Notre état d’attention dépend d’une poignée de neurones
Une équipe de l’UNIGE et de l’ETH Zurich montre comment la région cérébrale appelée locus coeruleus gère le passage d’un état de concentration focale à une conscience globale accrue.
Comment notre cerveau passe-t-il d’une concentration focale à un état d’alerte globale? Une étude menée pas des neuroscientifiques de l’Université de Genève (UNIGE), en collaboration avec l’ETH Zurich, montre qu’une région cérébrale appelée locus coeruleus (LC) et le neurotransmetteur noradrénaline agissent comme de véritables chefs d’orchestre pour permettre la réorganisation des fonctions cérébrales selon les besoins de concentration du moment. L’étude, à découvrir dans la revue Nature Neuroscience, démontre que le mode de déclenchement des neurones du LC permet de passer d’un état de concentration à un autre. Cette découverte permet de mieux comprendre les fonctions cérébrales saines et la cognition humaine,
et pourrait influencer les approches visant à optimiser les performances et le bien-être.
Comment les athlètes parviennent-ils et elles à la concentration nécessaire pour performer dans leur discipline? La réponse réside dans la remarquable capacité du cerveau à se focaliser sur une seule tâche en éliminant les distractions. Ce phénomène – que le milieu du sport appelle «être dans la zone» - est non seulement une compétence essentielle pour les athlètes, mais aussi pour toute personne confrontée à une tâche difficile, comme passer un examen ou maîtriser un instrument de musique. Mais, par moments, ces personnes doivent aussi être capables d’être pleinement conscientes de leur environnement, notamment lorsqu’il s’agit de repérer des dangers potentiels.
Une structure minuscule
Les neuroscientifiques de l’UNIGE et de l’ETH ont étudié ce qui permet au cerveau de passer de cette concentration focale intense à une conscience globale accrue. L’équipe de recherche s’est concentrée sur la noradrénaline — un neurotransmetteur connu pour être impliqué dans la régulation de l’attention — libérée par une minuscule région localisée au cœur du cerveau appelée locus coeruleus (LC) et impliquée dans la perception de l’environnement.

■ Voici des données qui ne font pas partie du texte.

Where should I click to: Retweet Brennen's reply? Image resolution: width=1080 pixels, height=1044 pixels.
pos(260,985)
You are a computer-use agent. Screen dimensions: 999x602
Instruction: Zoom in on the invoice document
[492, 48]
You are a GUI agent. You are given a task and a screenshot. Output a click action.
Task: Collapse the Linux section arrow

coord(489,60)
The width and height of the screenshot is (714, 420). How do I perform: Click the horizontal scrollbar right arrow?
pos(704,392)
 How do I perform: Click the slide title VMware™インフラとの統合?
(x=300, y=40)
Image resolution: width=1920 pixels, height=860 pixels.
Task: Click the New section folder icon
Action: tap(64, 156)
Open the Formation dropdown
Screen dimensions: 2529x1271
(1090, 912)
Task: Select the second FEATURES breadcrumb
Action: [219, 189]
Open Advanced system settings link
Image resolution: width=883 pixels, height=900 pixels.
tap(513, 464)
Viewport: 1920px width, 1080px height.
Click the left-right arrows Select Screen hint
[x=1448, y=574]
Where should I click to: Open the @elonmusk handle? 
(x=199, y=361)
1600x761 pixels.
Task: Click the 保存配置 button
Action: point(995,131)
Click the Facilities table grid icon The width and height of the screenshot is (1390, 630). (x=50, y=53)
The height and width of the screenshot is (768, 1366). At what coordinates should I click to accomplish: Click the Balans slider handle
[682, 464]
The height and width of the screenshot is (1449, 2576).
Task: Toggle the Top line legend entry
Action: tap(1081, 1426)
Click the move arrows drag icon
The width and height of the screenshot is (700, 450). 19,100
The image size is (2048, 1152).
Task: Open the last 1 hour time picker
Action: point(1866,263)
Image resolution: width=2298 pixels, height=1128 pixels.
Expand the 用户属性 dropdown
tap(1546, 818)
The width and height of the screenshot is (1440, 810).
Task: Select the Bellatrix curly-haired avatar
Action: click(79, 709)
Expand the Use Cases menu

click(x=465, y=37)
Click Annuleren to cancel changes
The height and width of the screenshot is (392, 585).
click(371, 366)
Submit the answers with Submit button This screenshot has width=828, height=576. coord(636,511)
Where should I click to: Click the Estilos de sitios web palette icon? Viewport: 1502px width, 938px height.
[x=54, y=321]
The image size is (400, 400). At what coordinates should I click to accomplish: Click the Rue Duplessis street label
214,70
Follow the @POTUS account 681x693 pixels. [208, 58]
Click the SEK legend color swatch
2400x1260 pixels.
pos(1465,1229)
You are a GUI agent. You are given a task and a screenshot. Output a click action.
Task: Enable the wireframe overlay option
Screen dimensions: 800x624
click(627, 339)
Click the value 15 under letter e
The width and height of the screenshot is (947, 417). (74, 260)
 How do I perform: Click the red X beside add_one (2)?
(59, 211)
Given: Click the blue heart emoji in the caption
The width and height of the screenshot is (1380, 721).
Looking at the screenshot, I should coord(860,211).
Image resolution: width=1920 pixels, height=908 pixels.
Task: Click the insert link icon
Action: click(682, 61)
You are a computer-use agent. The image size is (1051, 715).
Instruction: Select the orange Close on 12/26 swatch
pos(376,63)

«Sa petitesse et sa localisation profonde ont d’emblée constitué un défi. Chez l’humain, elle est très difficile à observer et il est impossible d’agir dessus pour prendre le contrôle de son fonctionnement par des moyens externes. Pour ces raisons, nous nous sommes tournés vers la souris. La LC y est composée d’environ trois mille neurones, mais garde une influence remarquable sur les septante-cinq millions de neurones du cerveau», explique Valerio Zerbi, professeur assistant au Département de psychiatrie et au Département des neurosciences fondamentales de la Faculté de médecine de l’UNIGE, et initiateur de l’étude.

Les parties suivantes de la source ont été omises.